The furore over the threatened deportation of thousands of overseas students studying at London Metropolitan University is well-known. What is not so well-known is the political battle between two prominent ministers, Theresa May, the home secretary, and David Willetts, the universities minister – known as ” two brains” because of his formidable intelligence, over the heart and soul of Tory policy.
The train crash happened at the London Met because two different Tory policies collided with each other. Theresa is a champion of curbing illegal immigration. David Willetts is a champion of university privatisation. Successful and profitable privatisation however depends on attracting more- not less – immigration to the UK in the form of overseas students. The London Met, as we shall see below, was his pet project.
The two ministers were at loggerheads before this started and so far Theresa has outwitted brainy Willetts.
The clue is revealed in the court case that London Metropolitan brought to try to overturn the ban on recruiting overseas students. Here it is revealed it was Theresa May not the UK Borders Agency that ordered the ban. It was a political not an operational decision. Here I am indebted to Andrew McGettigan whose critical education site is well worth following. ( See http://andrewmcgettigan.org/2012/09/24/update-on-london-metropolitan/ )
Now why was this decision so damning to Willetts? Well it was taken almost on the day London Met was to decide which private bidder – from BT Global, Capita and Indian firm Wipro – would take over running the university and win a £74m five year contract. Not only was this the biggest contract for a university in the UK but if successful the private company could offer to run other universities, making the contract worth a staggering £500m. Full details are in my articles in Exaro News (http://www.exaronews.com)
Now Willetts and George Osborne had staked a lot on this and it was smashed overnight. Willetts is closely connected to Malcolm Gillies, vice-chancellor of the university. His former special adviser Jonathan Woodhead, is now a £75,000 a year executive reporting directly to the vice-chancellor. Both Willetts and Gillies are strong advocates of what they call ” shared services” which allow a private company to take over the running of everything at a university with the exception of the teaching and the vc’s office.
George Osborne had been helpful by creating a hardly noticed change to VAT legislation this year -exempting private companies bidding for shared ownership schemes from being liable for VAT. At a stroke this cut their bid price by 20 percent.
But the uncertainty surrounding whether London Metropolitan University will get back its special status to recruit overseas students means that no private company is likely to touch the deal as they won’t know the size of the university or whether the university can survive at all without overseas students.
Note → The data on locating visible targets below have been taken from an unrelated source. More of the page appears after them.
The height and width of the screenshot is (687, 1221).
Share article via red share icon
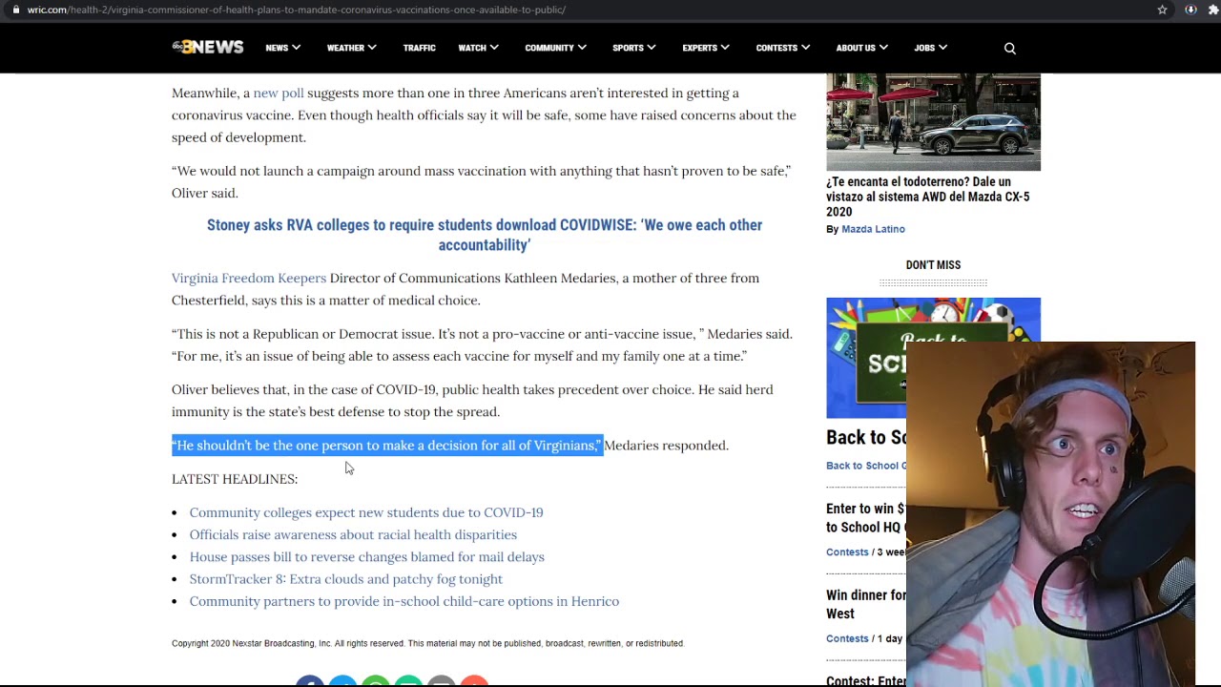[474, 681]
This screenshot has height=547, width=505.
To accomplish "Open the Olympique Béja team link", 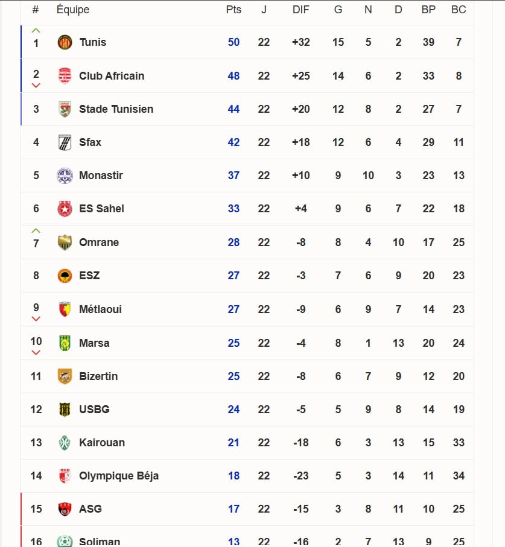I will click(x=119, y=476).
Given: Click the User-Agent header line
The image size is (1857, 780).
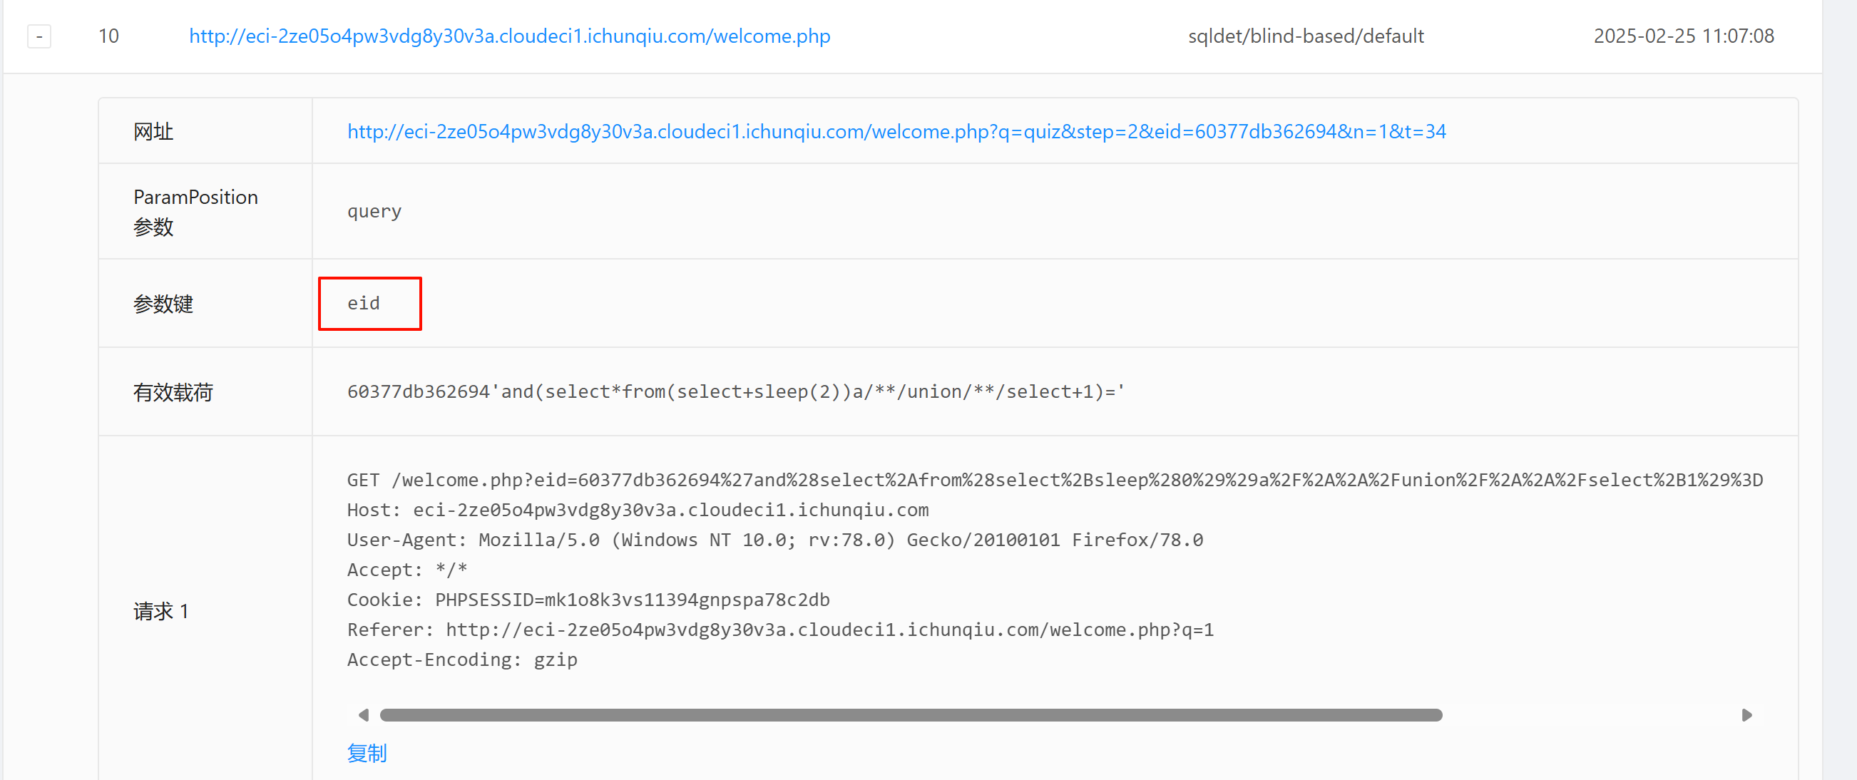Looking at the screenshot, I should [x=775, y=540].
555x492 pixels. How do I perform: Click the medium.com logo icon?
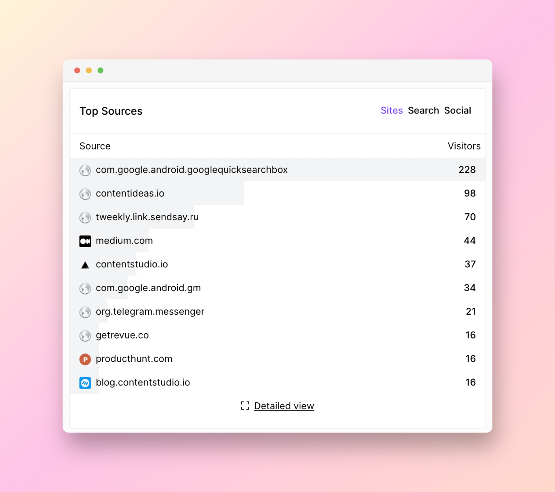(x=85, y=241)
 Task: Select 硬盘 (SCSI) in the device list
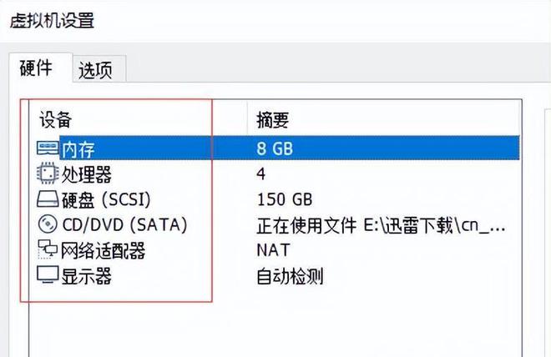tap(107, 200)
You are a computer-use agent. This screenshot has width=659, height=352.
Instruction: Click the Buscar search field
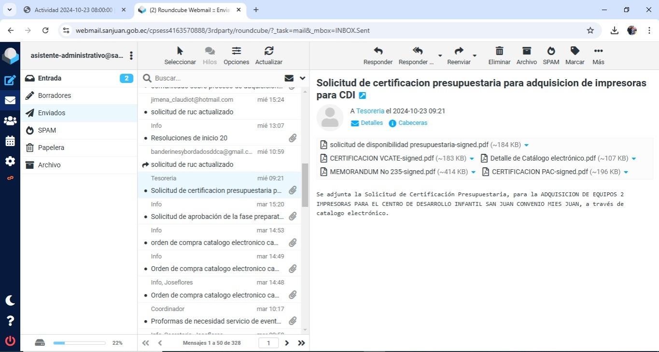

And even though the university is appealing there is no date set for the judicial review.
So at a stroke Willetts’ pet privatisation scheme has been put on hold. Indeed altogether not a good year for Willetts. A separate plan to introduce a bill extending the rights of private universities to award degrees has been shelved for a year and he was the person who appointed Ed Lester, head of the student loans company, to his job under a ” tax avoidance” scheme that has now been vetoed,increasing Mr Lester’s tax bill.
Willetts has also in Tory terms been outclassed by the more radical and dangerous Michael Gove. Indeed if Willetts was a state school, his performance to date would mean he would be hived off to the private sector after failing his Ofsted.